JpGU-AGU Joint Meeting 2017

Presentation information

[EJ] Oral

M (Multidisciplinary and Interdisciplinary) » M-GI General Geosciences, Information Geosciences & Simulations

[M-GI29] [EJ] Data-driven analysis, modeling and prediction in geosciences

Sat. May 20, 2017 9:00 AM - 10:30 AM A01 (Tokyo Bay Makuhari Hall)

convener:Tatsu Kuwatani(Japan Agency for Marine-Earth Science and Technology), Dmitri Kondrashov(University of California, Los Angeles), Hiromichi Nagao(Earthquake Research Institute, The University of Tokyo), Sergey Kravtsov(University of Wisconsin Milwaukee), Chairperson:Takafumi Niihara(The University Museum, The University of Tokyo), Chairperson:Tatsu Kuwatani(Japan Agency for Marine-Earth Science and Technology)

10:00 AM - 10:15 AM

[MGI29-05] Relationship between reflectance spectra of meteorites and asteroids visualized by the correlation distance and t-SNE

*Hideaki Miyamoto1, Takafumi Niihara1, Peng Hong1, Hideitsu Hino2 (1.University of Tokyo, 2.University Tsukuba )

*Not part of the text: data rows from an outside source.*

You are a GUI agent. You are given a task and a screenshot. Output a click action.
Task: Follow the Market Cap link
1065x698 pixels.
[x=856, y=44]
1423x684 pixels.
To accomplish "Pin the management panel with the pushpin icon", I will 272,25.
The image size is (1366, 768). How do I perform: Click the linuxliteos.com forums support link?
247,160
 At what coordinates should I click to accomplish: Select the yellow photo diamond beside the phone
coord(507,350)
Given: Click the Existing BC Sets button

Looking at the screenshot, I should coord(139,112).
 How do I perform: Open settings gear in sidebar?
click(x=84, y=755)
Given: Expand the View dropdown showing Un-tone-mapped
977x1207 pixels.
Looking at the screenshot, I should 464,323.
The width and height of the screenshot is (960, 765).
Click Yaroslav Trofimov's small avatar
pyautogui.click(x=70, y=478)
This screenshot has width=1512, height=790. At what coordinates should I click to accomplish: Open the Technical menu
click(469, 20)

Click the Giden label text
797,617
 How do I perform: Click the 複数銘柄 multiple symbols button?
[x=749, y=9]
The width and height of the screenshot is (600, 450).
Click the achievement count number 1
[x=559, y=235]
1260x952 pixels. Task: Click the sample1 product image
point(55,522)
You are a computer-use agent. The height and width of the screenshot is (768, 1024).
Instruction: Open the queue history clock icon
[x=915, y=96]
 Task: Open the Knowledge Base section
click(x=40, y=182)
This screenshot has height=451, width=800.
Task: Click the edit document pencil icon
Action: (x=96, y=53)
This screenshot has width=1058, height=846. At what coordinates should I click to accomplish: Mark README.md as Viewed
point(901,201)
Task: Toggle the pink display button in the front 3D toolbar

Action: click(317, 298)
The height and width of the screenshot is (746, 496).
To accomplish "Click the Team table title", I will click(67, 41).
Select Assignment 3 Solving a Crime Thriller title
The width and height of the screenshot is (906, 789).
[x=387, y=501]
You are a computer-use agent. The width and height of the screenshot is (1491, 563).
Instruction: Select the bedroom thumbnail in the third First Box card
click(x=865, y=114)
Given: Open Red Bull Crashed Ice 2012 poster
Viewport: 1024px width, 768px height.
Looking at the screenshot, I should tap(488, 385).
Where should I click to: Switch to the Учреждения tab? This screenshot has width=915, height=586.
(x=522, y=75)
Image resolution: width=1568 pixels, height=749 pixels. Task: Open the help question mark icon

Keywords:asteroid, meteorite, reflectance spectra

Classification of asteroids based on orbits, sizes, and reflectance spectra have been performed for decades to understand the nature of small bodies. As for asteroids, asteroid taxonomic systems based on color, albedo, and spectral shape have been developed and modified/expanded to grasp their variations. While each spectral class is believed to represent a specific composition of asteroids, their correlation is still not fully understood because of the nature of reflectance spectrum of rock-forming minerals; The relationship between reflectance spectra of an asteroid and a meteorite is essentially difficult to unravel without detailed analyses of the shapes of spectra. Even so, several previous attempts exist to statistically solve this issue. For example, Britt et al (1992) successfully produced a map of statistically defined spectral similarities and found that principal component analysis is successful at characterizing the primary spectral variance in the asteroid and meteorite populations. In other words, statistical classifications of spectral types without detailed interpretation of spectral shapes can be useful to overview the variation and relationships within a spectral data set, even though there are known difficulties of comminution, melting, mixing, and space weathering. In this work, we expand the above idea by applying to a wider and denser datasets of reflectance spectra for both meteorites and asteroids. We use published databases of RELAB’s laboratory measurements of meteorites and Planetary Spectroscopy at MIT’s asteroid spectra, which are resampled by cubic spline fits in the wavelengths ranging from 0.45 to 2.45µm with the wavelength resolution of 0.05. We statistically analyze the distance of spectra by means of such as Partial Autocorrelation, Dynamic Time Warping, Pearson Correlation, and Euclidean distance. Results are visualized by using 6 kinds of schemes including t-SNE (t-Stochastic Neighbor Embedding). We find that correlations of both meteorites and asteroids are generally shown by this simple scheme. Preliminary results indicate that (1) V-type asteroids generally match HED meteorites, (2) S-type asteroids locate near ordinary chondrites but they do not entirely match each other, which may reflect the effect of space weathering (3) C-type asteroids match carbonaceous chondrites and they are separated into a few sub clusters.